Amendement n° 259 — ARTICLE 12
Dispositif
À l’alinéa 2, après la seconde occurrence du mot :
« demande »,
insérer les mots :
« un parent, un allié, le conjoint, le concubin, le partenaire auquel elle est liée par un pacte civil de solidarité, par la personne de confiance ou par un ayant droit de la personne, ».
Exposé sommaire
Dans le cas où le médecin aurait accordé le suicide assisté / l’euthanasie sans que la personne concernée réponde aux critères fixés par la loi, aucun recours ne serait possible (puisque la personne concernée serait décédée). N’y-a-t-il pas là un risque de dérive très important doublé d’une forme d’impunité ?
Afin de garantir le respect du droit, et d’éviter, du vivant de la personne concernée, toute dérive, l’objet de cet amendement est de rétablir les possibilités de recours selon les modalités de droit commun.
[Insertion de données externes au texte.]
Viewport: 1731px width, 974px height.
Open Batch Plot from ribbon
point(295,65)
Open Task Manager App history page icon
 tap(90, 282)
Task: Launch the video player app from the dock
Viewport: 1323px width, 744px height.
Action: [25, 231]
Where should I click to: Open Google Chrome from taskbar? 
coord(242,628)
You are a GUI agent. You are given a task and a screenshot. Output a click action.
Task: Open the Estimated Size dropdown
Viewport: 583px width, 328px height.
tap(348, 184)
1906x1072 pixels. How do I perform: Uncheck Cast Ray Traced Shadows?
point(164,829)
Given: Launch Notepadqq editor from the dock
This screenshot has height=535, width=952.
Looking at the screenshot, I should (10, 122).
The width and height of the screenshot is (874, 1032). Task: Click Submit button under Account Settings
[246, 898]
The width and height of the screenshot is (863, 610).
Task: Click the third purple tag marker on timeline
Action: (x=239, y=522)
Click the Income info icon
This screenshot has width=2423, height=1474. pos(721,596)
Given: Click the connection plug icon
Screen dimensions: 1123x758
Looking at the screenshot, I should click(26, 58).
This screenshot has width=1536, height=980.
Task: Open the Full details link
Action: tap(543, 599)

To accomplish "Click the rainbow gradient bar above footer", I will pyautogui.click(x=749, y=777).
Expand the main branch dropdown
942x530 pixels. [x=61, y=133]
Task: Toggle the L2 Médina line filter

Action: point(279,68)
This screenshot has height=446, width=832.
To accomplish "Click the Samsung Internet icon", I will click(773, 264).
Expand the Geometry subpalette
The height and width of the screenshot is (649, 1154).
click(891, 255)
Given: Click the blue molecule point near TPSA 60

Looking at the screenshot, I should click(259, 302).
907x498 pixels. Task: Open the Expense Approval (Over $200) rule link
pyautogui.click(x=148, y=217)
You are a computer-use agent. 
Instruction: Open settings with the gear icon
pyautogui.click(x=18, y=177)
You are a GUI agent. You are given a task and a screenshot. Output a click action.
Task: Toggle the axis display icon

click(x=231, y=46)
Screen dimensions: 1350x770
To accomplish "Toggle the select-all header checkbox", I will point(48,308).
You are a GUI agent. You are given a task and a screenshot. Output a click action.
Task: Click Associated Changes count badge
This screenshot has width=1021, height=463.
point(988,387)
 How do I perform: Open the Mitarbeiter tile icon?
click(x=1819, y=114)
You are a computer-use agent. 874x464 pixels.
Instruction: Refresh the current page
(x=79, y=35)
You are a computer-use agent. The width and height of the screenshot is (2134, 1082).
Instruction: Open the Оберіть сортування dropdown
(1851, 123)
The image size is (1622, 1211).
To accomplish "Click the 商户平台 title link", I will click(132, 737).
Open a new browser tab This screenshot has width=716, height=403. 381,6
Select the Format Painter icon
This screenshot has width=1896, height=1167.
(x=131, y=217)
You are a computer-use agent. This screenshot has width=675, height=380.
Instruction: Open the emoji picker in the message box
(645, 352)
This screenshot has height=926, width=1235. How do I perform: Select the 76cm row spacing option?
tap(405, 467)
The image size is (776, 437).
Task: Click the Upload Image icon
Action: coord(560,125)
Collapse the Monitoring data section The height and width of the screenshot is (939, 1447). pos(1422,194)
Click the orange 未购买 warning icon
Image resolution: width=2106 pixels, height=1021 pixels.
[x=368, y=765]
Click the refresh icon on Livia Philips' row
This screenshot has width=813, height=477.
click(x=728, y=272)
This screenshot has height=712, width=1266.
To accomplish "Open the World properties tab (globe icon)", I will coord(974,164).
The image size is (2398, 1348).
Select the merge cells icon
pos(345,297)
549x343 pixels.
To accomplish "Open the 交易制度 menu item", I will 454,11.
Aussi cet amendement vise à pallier cette situation en permettant aussi à un parent, un allié, le conjoint, le concubin, le partenaire auquel elle est liée par un pacte civil de solidarité ou un ayant droit de la personne d’engager à tout moment un recours pour contester une décision d’aide à mourir.
Par ailleurs, le recours par un tiers existe au Canada, en Belgique, aux Etats-Unis et en Espagne. Un contrôle à priori ne remet aucunement en cause l’expertise médicale, mais vient au contraire sécuriser et favoriser la confiance dans le dispositif des critères d’accès à l’aide à mourir.